BizJournals Portfolio
Aug 27 2007 12:00am EDT

Of Journalism and Blogging 2.0

Are bloggers journalists? This is a question that's been getting an awful lot of attention lately, and it's an important one, inasmuch as it determines whether they receive press protections. And it's particularly relevant at a time when a certain celebrity blogger is breaking, or claiming to break, major international news.

But it's also a dumb question. It's poorly conceived, with a built-in assumption that the term "bloggers," as a group, means anything. Are all bloggers journalists? Of course not. Many of them are people who merely want to post pictures of their cats. (It's always cats, for some reason.) But are some bloggers journalists? Indisputably. What else are you going to call someone like Josh Marshall, whose site is a must-read for anyone covering politics?
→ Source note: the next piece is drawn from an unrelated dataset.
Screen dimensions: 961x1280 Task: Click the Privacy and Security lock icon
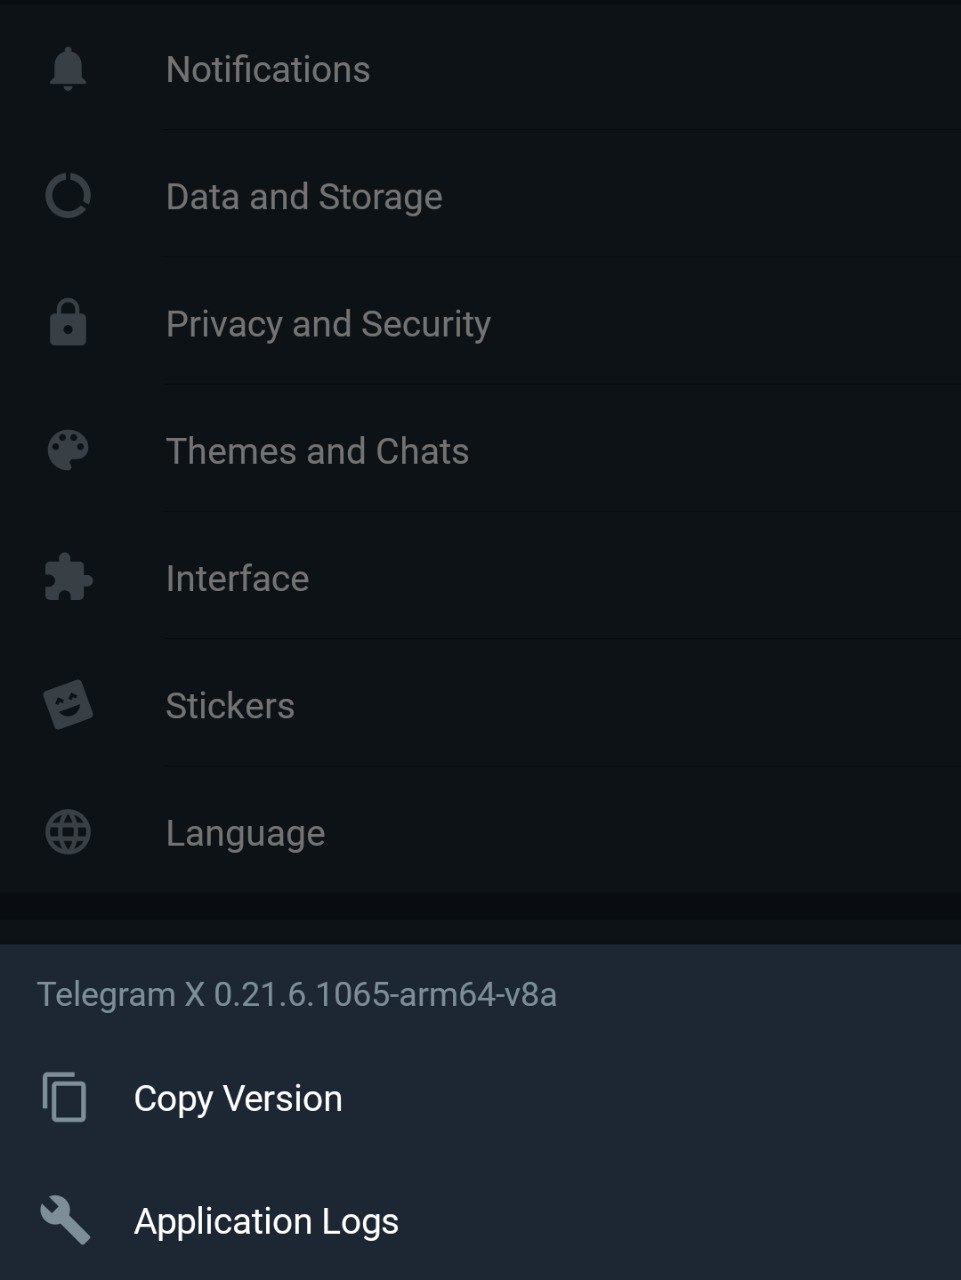pos(68,324)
Here's a question you don't hear people asking: Are journalists journalists? Well, guess what: The answer is the same. Some of them do all the things you'd hope a journalist would do, like fact-check their stories and call people for comment, and some of them don't. An awful lot of gossip "reporters" make a living cut-and-pasting items from emails or obscure websites and printing them without getting them confirmed. A lot of people I know would call that "blogging." Yet you don't hear anyone challenging their right to be known as journalists.

Ditto for opinion or lifestyle columnists, whose job it is to spout off about whatever they feel like without necessarily adding any new information -- the same thing bloggers are frequently rapped for. If Jean Teasdale of The Onion were a real person and not a parody, she'd get to call herself a journalist.

If bad, irresponsible journalists get to claim the same press protections and prerogatives of their good, responsible colleagues, then it's only fair that the same should go for bloggers. The alternative is to start issuing journalism licenses -- not a good idea.

The good news is that the blogosphere seems to be entering a new phase. Calll it Blogging 2.0. Anecdotally, more and more bloggers and blog-owners are looking to break news, seeing that as the surest way to build traffic in a market that's saturated with opinion and attitude. "A link and a joke doesn't cut it anymore" is the way Nick Denton, of Gawker Media, put it to me some months ago.

So, yes, stodgy journalism purists are going to have to get used to bloggers getting away with calling themselves journalists. But, more and more, bloggers are going to have to get used to earning it.